The business case for hydrogen fuel cell trucks and vans, and the number of refuelling sites needed to support commercial operation is to be mapped out in California.
It will be carried out through a partnership between Ricardo Strategic Consulting and the California Fuel Cell Partnership (CaFCP).
Ricardo’s total cost of ownership (TCO) calculator can be used to analyse a wide range of alternative fuel technologies – such as natural gas, battery electric, hybrid and hydrogen fuel cell.
It provides a detailed report of both upfront and operating costs incurred over the ownership period of the truck or van, including benchmarked vehicle prices, duty-cycle based MPG, itemised scheduled and unscheduled maintenance costs, future fuel prices and required infrastructure investment.
This is complemented by economic modelling of refuelling infrastructure to provide a picture of installation and operational costs for new sites.
Ricardo said it enables vehicle manufacturers, operators, transport authorities and urban planners to make informed decisions about the rollout of new technology.
It will be used to support California’s aim to enable adoption of fuel cell technology in HGVs and vans, following CaFCP’s strategy released last year: Medium and heavy-duty fuel cell electric truck action plan.
“Economic modelling and assessment is vital in identifying and overcoming barriers to the commercialisation of advanced technology, and to developing a strong business case against which customers can invest,” said Piyush Bubna from Ricardo Strategic Consulting.
“Medium and heavy-duty fuel cell electric trucks will play a crucial role in reducing vehicle emissions in California,” said Bill Elrick, CaFCP executive director, “but they are at the beginning stages of introduction.”

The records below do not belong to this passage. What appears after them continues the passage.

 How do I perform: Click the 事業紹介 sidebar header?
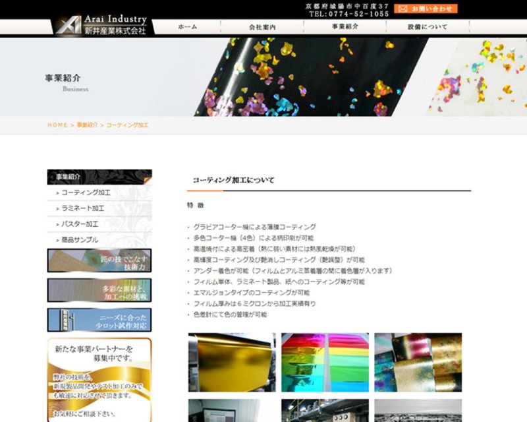coord(99,177)
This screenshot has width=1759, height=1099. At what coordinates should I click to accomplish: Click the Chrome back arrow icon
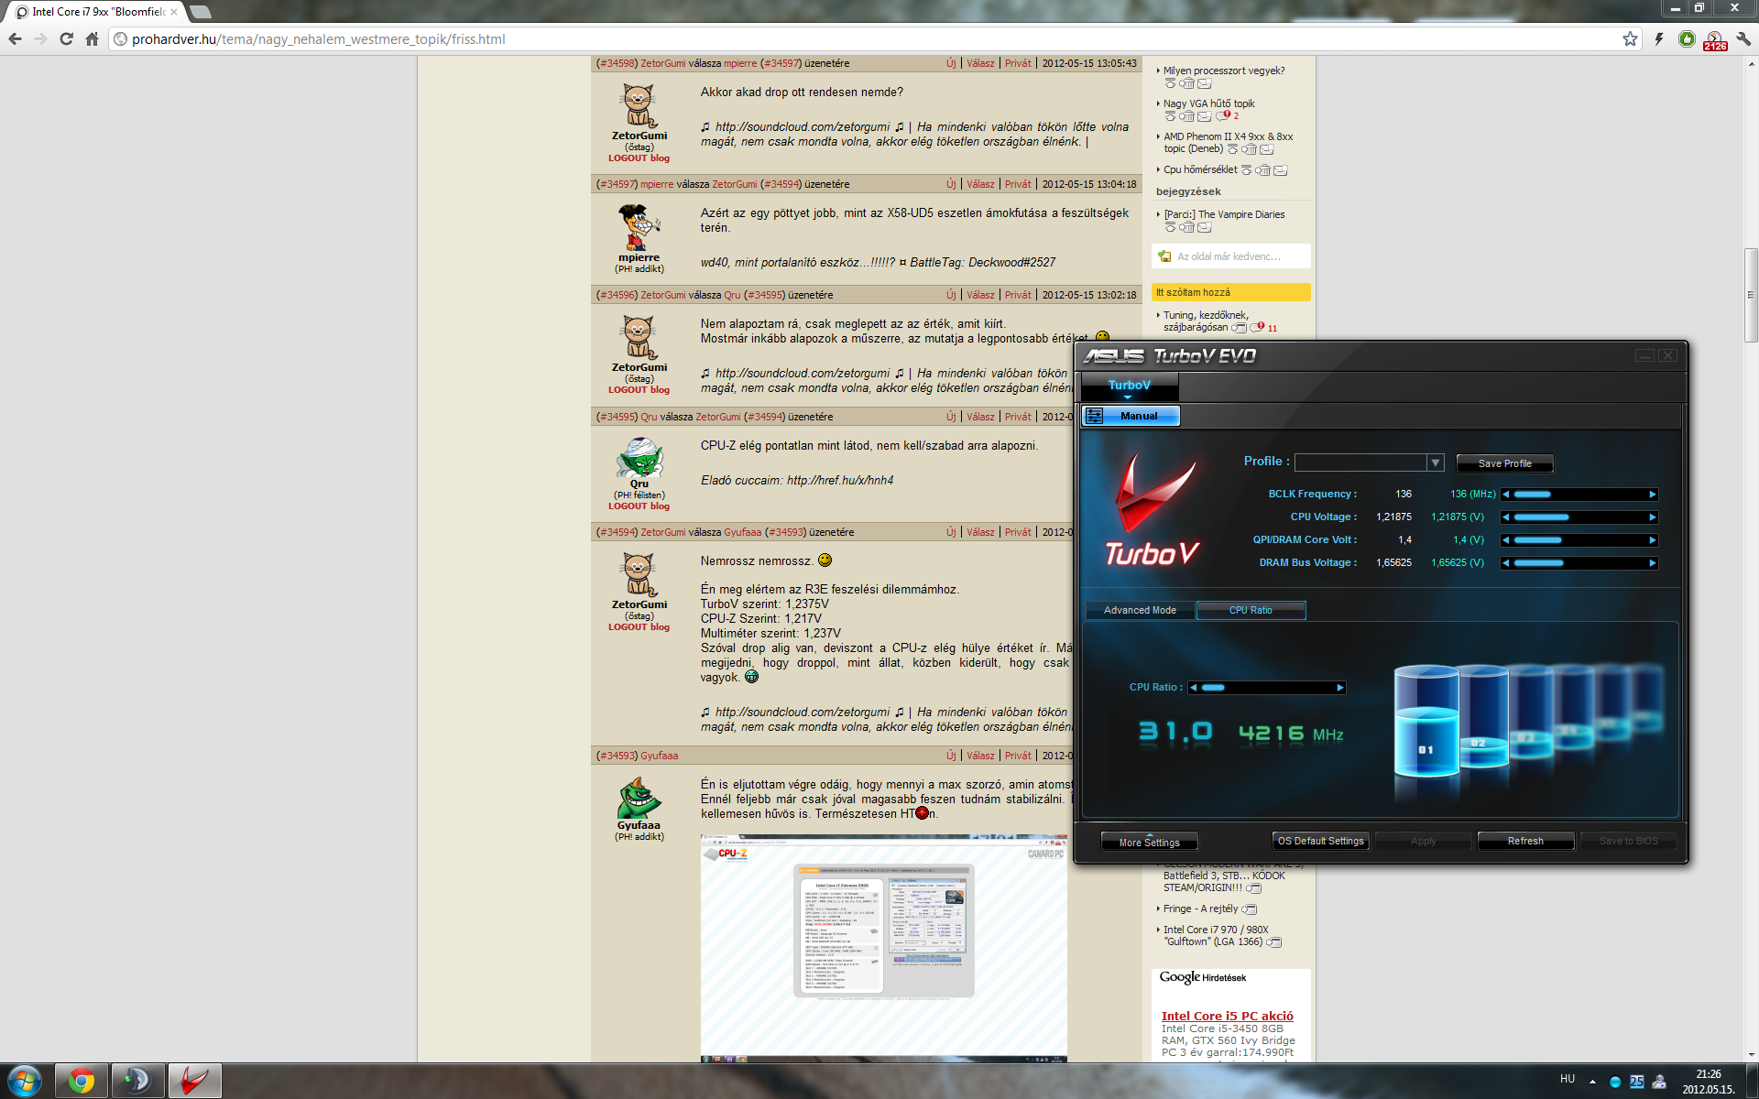click(x=15, y=38)
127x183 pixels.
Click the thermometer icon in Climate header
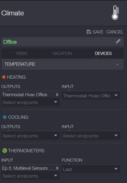point(115,13)
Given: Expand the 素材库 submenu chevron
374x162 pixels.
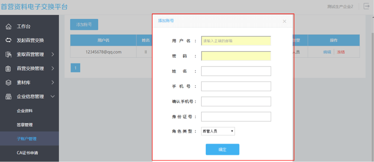Looking at the screenshot, I should point(53,83).
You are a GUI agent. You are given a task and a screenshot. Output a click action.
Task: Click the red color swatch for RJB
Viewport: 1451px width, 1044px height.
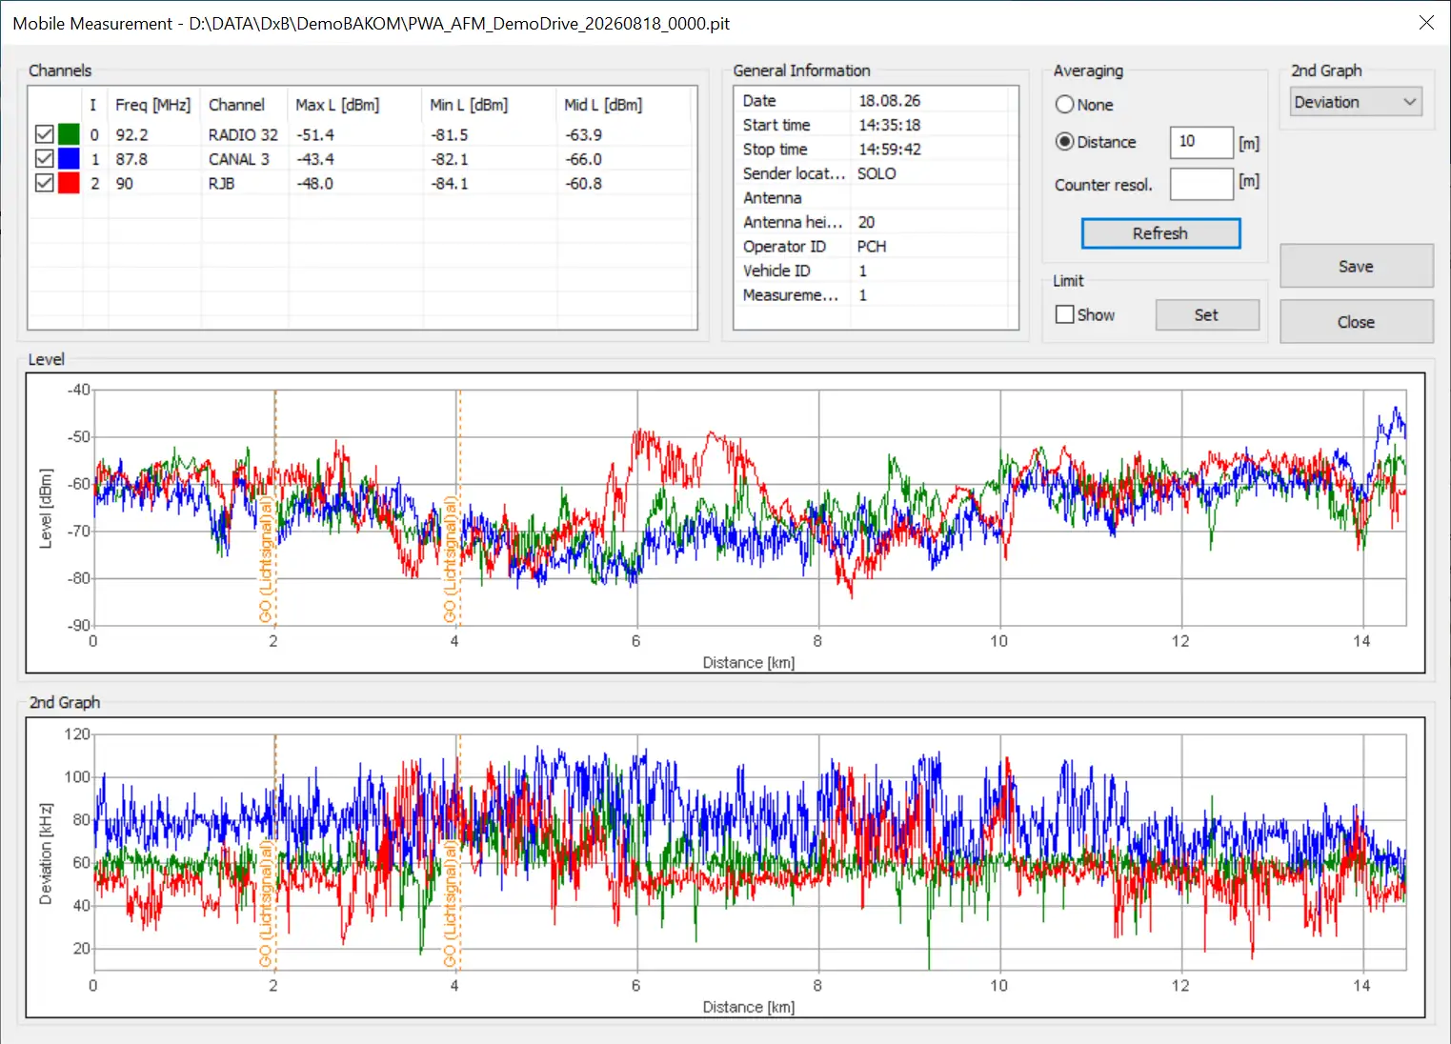69,183
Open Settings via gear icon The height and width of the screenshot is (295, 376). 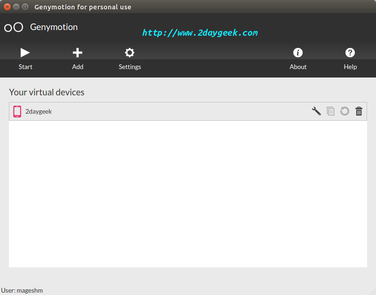[x=130, y=53]
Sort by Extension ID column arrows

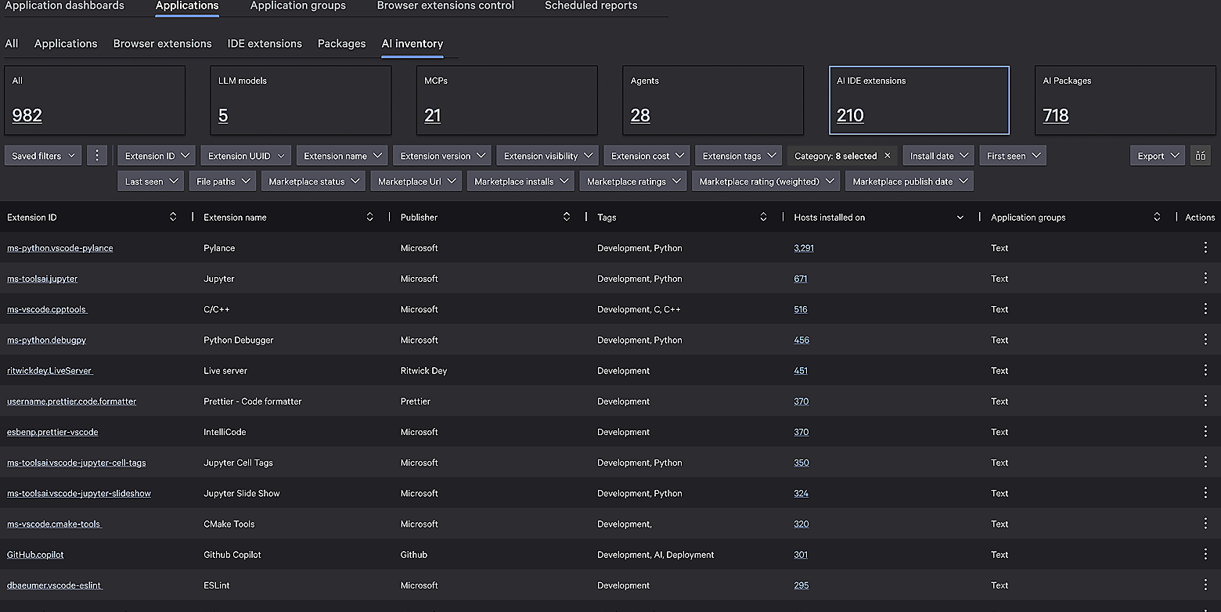pos(173,217)
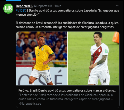Open the Lapadula photo in Peru kit
The image size is (124, 110).
click(x=93, y=58)
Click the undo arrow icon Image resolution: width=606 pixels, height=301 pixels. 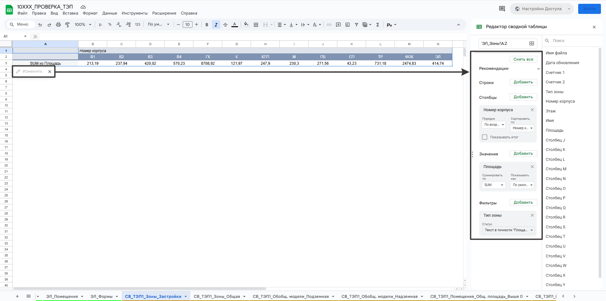[x=40, y=25]
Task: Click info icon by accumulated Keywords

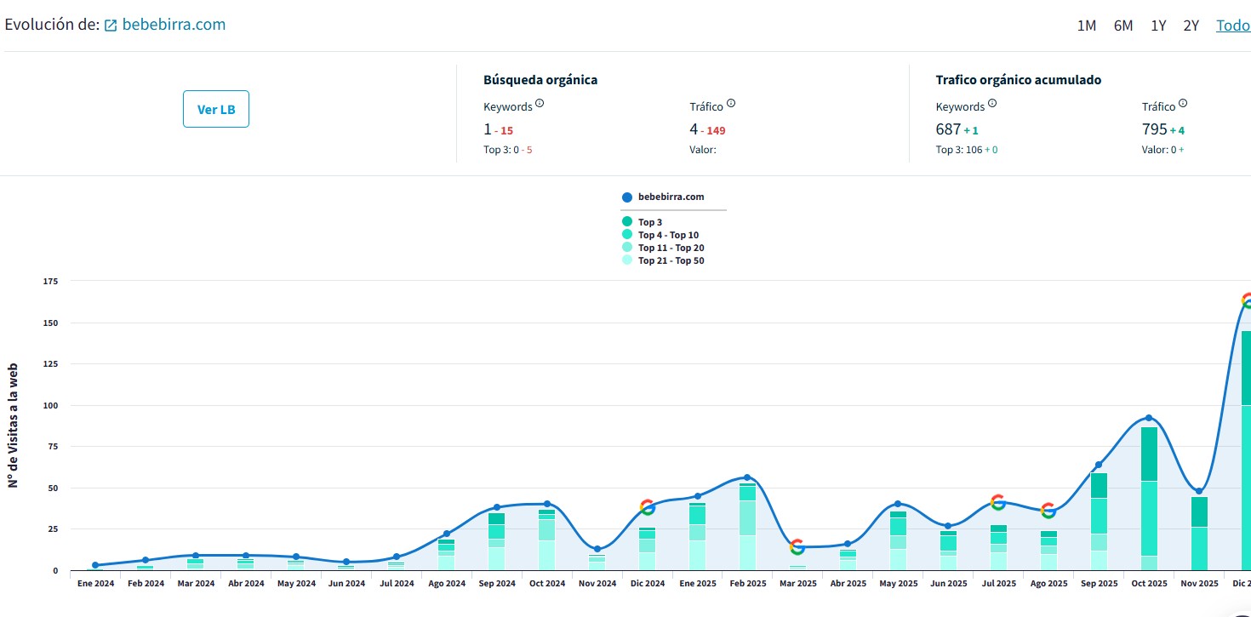Action: (992, 104)
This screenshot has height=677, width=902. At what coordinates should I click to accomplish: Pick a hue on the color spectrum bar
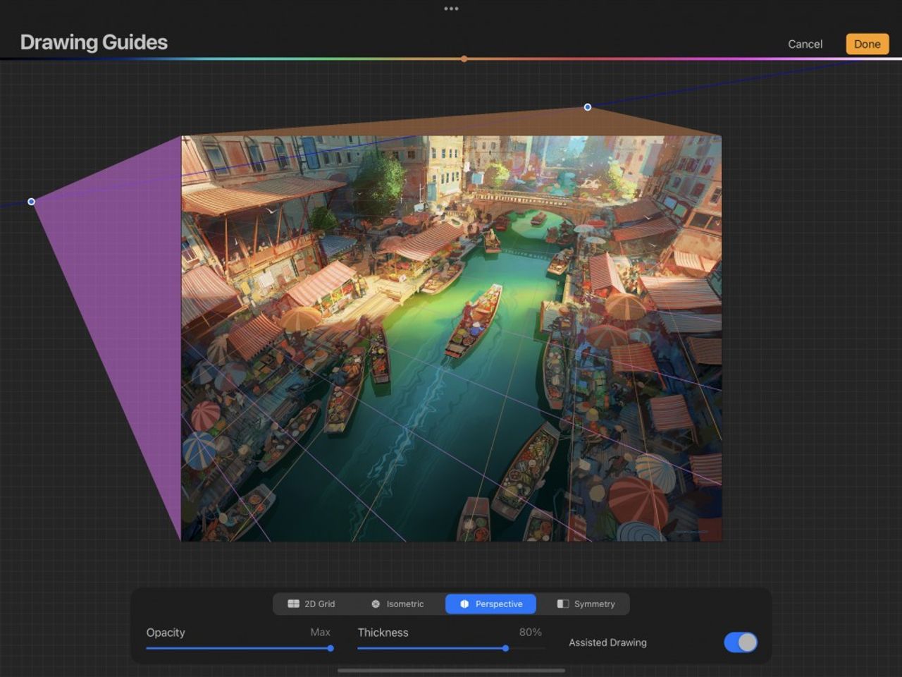282,59
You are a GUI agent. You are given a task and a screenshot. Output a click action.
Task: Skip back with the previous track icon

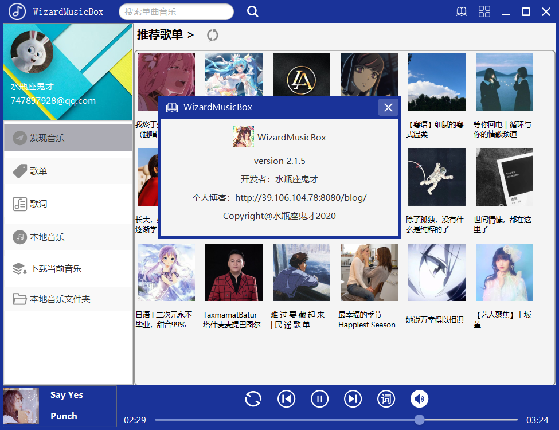tap(286, 398)

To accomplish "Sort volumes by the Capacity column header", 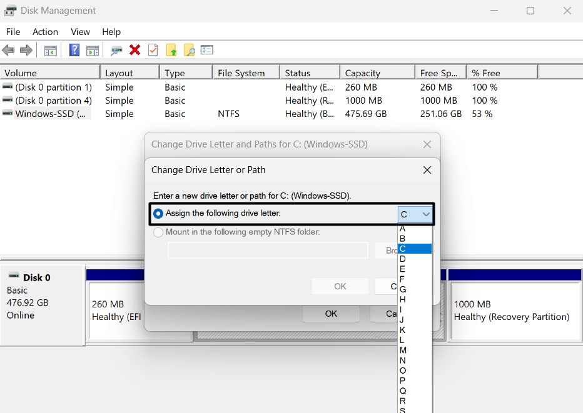I will pos(379,73).
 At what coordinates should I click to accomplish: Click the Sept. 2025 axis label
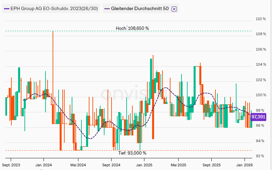(x=212, y=165)
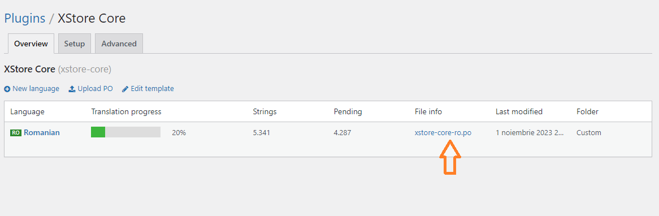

He added: “Ricardo’s TCO model provides an enabling toolset that will help CaFCP members develop a consensus as to the potential of hydrogen fuel cell technology, as an alternative to diesel propulsion in truck fleets operating in California.”
California is to be the testbed for Toyota’s Project Portal trial, which will see a zero-emission, hydrogen fuel cell concept truck hit the roads this summer.